* Begin Input data *
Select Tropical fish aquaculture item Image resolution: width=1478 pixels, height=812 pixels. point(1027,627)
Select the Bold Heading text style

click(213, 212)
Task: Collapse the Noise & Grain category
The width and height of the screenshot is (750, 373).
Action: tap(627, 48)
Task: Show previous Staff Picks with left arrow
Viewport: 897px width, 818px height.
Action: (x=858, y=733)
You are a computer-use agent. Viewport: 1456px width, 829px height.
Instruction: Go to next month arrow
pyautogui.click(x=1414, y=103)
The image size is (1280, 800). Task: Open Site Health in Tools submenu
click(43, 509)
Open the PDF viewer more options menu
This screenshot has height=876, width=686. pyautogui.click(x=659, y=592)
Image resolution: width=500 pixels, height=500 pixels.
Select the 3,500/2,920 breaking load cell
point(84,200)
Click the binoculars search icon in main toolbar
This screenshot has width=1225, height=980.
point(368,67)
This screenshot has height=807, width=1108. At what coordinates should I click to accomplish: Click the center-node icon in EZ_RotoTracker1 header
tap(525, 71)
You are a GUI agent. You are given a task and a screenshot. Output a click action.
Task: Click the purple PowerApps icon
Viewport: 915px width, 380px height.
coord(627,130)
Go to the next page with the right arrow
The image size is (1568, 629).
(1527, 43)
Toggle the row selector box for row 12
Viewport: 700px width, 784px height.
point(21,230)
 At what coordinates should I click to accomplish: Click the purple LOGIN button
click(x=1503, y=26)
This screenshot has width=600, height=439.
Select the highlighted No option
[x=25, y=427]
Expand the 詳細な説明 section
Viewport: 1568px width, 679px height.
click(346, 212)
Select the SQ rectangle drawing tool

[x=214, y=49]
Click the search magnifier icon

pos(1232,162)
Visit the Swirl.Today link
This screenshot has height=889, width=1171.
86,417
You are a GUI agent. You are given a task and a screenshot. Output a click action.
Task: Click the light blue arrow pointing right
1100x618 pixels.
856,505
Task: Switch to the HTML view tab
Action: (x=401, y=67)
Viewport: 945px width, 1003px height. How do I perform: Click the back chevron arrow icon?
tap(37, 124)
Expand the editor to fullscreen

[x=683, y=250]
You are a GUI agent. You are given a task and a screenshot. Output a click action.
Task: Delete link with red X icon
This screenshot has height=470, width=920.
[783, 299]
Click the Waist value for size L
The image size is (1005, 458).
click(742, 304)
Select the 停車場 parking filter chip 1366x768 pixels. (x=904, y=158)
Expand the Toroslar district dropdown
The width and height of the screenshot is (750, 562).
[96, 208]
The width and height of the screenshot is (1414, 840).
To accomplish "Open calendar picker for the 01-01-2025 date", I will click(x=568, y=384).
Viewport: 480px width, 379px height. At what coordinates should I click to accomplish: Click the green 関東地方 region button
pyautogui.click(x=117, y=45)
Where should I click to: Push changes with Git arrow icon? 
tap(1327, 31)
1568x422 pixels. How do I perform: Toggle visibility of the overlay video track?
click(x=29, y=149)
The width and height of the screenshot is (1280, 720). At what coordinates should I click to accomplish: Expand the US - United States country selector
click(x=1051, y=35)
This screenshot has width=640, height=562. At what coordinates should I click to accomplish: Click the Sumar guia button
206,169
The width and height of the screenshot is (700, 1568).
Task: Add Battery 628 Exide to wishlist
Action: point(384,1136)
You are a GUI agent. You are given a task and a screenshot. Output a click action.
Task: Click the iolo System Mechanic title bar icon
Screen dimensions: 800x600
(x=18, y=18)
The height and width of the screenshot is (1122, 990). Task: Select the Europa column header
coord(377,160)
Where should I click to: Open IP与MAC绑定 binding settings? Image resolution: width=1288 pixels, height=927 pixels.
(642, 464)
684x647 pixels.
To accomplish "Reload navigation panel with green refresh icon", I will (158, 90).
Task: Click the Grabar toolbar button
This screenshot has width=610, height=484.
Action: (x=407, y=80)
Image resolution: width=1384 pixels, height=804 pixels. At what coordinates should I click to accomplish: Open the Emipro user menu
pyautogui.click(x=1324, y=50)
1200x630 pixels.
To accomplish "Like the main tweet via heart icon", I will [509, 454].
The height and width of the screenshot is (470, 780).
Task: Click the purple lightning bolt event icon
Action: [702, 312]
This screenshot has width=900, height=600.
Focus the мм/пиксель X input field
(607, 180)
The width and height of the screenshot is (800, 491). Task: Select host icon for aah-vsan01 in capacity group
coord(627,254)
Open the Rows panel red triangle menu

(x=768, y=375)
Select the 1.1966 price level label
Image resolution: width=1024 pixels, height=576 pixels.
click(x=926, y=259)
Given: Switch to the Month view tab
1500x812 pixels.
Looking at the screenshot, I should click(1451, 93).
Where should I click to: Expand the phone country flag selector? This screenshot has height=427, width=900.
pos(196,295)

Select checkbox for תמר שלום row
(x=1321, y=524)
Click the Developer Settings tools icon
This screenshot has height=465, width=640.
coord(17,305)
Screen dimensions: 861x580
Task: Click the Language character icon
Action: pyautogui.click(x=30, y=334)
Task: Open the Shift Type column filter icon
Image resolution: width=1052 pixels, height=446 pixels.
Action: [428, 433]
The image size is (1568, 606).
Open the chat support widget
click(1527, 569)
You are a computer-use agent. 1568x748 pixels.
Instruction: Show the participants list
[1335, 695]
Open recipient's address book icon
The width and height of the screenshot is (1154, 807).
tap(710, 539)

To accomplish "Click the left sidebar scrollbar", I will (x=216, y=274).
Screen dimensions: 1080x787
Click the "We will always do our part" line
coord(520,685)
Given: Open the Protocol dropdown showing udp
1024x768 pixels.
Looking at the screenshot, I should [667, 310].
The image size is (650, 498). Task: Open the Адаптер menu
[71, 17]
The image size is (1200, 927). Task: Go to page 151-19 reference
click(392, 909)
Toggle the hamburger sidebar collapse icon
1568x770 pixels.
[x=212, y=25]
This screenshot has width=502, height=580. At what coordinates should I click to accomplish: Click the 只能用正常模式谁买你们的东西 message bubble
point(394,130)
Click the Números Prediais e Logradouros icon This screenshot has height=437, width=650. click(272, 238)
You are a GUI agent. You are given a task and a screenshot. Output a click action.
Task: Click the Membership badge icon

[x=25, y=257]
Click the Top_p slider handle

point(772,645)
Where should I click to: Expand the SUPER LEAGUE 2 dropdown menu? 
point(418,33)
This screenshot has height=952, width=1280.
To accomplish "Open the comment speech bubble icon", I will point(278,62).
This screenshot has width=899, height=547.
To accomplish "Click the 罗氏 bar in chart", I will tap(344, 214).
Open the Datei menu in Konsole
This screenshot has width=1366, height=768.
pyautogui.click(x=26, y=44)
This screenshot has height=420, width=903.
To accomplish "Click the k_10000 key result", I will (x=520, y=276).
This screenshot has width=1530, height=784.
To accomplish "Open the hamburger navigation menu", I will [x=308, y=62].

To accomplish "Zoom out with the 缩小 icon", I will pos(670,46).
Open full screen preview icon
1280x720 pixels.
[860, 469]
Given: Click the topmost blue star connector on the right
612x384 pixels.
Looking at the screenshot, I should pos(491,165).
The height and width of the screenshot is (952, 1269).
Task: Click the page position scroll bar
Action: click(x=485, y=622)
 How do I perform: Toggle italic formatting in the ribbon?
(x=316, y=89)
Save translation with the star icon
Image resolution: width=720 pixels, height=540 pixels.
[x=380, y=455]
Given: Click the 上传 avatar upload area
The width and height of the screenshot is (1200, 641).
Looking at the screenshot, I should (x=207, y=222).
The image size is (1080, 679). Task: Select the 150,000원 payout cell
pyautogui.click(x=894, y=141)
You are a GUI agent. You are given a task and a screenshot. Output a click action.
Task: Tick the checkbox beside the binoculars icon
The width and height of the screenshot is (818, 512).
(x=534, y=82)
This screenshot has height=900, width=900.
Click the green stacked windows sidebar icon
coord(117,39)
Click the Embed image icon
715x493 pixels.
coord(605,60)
* End Input data *
(Your instructions) Reproduce every line from the start of the entries up to and including the line with "click(43, 509)", requests included, scaling each coordinate in the answers by 0.8 and rounding to whole numbers, with halves rounded up. All numbers in the requests stay unchanged.

(The solution)
Select Tropical fish aquaculture item Image resolution: width=1478 pixels, height=812 pixels. point(822,502)
Select the Bold Heading text style

click(170, 170)
Task: Collapse the Noise & Grain category
The width and height of the screenshot is (750, 373).
Action: tap(502, 38)
Task: Show previous Staff Picks with left arrow
Viewport: 897px width, 818px height.
Action: (x=686, y=586)
You are a computer-use agent. Viewport: 1456px width, 829px height.
Instruction: Go to next month arrow
pyautogui.click(x=1131, y=82)
The image size is (1280, 800). Task: Open Site Health in Tools submenu
click(34, 407)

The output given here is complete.